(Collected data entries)
**********

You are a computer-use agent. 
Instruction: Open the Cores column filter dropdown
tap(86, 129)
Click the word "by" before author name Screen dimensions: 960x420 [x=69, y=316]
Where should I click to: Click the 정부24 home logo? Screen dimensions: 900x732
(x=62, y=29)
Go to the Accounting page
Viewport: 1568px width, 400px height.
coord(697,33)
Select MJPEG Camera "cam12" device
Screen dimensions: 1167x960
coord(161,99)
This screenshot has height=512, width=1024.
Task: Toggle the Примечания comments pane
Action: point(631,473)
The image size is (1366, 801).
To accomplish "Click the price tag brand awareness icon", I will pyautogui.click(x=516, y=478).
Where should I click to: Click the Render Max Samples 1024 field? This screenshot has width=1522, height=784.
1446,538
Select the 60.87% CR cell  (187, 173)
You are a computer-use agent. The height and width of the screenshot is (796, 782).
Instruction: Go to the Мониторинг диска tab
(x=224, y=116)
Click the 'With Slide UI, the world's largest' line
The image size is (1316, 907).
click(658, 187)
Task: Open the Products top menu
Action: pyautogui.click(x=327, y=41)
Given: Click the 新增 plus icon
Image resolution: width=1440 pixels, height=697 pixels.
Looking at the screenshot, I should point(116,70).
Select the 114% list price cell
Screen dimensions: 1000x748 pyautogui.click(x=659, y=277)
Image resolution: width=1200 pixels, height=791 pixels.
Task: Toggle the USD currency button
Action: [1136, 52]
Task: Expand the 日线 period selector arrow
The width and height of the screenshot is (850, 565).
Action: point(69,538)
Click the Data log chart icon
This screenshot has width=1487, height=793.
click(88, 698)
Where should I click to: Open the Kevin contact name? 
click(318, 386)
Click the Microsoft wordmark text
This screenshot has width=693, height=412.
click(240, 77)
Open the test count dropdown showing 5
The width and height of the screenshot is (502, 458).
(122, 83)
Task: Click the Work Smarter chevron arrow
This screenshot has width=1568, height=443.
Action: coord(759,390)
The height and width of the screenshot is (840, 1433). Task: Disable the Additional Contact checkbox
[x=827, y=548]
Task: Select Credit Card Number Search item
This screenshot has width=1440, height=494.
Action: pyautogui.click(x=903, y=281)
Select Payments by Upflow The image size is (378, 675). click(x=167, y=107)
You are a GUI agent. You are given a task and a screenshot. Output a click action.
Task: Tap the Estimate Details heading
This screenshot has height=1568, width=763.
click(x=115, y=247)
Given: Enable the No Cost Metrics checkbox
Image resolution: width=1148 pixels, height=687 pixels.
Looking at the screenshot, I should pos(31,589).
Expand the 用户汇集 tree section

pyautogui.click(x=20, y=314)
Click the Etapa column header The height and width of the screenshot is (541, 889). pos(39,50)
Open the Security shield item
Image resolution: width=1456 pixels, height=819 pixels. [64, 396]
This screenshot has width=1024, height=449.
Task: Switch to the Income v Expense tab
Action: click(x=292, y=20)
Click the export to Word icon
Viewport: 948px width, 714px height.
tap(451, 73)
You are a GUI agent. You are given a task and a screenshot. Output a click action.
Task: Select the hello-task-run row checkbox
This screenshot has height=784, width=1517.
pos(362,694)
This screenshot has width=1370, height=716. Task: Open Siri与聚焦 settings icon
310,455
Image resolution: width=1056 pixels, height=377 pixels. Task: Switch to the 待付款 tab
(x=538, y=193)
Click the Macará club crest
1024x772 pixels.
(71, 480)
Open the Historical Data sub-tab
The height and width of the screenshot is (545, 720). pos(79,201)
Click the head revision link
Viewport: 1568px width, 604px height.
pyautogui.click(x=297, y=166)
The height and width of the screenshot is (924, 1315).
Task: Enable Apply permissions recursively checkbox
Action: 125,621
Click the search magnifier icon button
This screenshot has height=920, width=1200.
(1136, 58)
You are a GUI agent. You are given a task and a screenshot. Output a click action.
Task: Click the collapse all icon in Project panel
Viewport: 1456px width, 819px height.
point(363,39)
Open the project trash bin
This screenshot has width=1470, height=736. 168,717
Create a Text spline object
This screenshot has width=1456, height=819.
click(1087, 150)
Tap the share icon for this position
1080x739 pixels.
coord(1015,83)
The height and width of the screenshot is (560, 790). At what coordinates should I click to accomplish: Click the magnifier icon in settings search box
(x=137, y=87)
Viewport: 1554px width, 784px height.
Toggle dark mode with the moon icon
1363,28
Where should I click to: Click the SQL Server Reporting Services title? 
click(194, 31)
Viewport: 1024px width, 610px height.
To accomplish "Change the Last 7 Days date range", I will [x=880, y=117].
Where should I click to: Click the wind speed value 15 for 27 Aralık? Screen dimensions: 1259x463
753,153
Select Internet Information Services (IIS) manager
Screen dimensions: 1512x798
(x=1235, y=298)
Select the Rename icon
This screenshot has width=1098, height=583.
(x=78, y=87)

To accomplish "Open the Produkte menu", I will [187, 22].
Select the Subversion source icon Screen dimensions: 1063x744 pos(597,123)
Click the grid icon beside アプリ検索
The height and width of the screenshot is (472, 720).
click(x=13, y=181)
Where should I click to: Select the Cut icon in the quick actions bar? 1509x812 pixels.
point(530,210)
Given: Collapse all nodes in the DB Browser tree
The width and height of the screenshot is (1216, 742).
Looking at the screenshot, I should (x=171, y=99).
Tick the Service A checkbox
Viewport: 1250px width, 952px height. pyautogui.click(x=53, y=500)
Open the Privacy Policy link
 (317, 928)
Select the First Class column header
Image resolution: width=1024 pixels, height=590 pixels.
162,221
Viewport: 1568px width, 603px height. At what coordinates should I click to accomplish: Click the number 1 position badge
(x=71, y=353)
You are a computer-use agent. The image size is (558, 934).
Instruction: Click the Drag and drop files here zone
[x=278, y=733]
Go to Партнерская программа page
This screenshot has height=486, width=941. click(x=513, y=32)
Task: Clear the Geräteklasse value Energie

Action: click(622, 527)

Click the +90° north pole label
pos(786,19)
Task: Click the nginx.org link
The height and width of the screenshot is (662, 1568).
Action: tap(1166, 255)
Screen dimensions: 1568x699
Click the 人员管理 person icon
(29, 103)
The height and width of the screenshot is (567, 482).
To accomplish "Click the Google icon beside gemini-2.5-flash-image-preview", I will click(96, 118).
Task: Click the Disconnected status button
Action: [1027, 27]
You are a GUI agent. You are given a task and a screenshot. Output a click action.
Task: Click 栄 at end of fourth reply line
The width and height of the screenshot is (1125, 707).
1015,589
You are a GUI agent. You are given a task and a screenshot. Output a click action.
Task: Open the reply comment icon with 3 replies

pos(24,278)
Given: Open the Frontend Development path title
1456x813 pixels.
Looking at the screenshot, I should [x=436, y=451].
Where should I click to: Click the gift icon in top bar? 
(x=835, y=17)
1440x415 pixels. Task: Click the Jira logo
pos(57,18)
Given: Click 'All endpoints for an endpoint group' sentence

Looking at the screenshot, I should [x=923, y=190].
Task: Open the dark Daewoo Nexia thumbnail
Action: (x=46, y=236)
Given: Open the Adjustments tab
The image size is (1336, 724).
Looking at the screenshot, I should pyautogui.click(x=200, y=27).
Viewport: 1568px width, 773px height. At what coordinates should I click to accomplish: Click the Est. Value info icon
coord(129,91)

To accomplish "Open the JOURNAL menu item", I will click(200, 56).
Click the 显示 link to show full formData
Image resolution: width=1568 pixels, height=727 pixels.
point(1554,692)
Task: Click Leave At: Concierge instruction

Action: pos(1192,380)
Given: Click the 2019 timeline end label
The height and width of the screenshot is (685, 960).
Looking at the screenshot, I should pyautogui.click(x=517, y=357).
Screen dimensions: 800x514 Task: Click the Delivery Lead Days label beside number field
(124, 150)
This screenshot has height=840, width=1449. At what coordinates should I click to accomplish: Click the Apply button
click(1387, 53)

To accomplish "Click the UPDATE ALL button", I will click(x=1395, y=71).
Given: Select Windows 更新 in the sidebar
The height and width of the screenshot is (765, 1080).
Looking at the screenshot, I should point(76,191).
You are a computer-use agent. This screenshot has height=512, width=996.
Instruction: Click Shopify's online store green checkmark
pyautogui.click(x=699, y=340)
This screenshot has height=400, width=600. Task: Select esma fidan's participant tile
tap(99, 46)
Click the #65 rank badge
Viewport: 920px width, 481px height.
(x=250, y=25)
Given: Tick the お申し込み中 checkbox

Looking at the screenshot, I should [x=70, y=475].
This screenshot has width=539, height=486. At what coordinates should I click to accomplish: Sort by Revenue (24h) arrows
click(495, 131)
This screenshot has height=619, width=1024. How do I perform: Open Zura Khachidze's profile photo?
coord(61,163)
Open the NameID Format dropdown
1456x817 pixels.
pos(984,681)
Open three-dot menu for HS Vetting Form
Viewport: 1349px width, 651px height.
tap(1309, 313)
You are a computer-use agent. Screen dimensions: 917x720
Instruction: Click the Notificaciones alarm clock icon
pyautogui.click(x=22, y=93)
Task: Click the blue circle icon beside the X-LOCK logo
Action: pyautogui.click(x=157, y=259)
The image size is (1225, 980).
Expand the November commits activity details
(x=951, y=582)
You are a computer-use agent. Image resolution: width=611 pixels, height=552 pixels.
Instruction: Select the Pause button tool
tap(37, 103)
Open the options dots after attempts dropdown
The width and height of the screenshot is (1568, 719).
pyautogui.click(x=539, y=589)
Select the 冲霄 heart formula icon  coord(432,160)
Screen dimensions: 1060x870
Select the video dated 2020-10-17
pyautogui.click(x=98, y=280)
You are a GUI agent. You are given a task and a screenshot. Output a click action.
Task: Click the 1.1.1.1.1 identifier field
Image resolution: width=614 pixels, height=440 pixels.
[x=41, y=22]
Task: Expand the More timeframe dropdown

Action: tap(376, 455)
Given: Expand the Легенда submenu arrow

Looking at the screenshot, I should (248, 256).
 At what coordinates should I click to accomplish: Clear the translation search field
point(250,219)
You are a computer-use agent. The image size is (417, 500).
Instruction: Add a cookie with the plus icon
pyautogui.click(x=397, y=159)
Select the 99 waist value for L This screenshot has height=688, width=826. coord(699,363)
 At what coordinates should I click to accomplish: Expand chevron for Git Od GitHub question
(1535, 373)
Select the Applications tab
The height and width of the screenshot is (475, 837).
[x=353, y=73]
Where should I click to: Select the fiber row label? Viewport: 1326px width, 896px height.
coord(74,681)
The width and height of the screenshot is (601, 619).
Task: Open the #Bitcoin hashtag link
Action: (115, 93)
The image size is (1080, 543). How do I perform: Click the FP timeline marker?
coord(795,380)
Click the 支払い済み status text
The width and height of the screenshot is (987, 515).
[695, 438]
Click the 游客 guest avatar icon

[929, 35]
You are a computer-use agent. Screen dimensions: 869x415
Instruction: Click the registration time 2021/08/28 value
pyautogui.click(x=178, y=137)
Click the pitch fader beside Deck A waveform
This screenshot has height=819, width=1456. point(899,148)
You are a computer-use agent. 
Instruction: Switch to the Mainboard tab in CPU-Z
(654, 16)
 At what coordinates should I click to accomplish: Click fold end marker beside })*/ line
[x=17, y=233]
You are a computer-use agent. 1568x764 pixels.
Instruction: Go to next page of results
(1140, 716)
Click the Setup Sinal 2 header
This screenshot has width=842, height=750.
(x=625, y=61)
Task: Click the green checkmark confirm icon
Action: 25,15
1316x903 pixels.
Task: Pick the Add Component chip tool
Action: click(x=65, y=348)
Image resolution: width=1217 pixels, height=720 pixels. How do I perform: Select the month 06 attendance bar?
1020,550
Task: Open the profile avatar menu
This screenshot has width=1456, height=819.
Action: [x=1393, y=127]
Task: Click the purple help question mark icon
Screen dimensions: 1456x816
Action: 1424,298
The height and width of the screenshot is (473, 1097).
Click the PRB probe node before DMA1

**********

[Instructions to follow] Determine how many lines of the records contain the string "title", treating case as significant. State only the number.

[Exercise answer] 2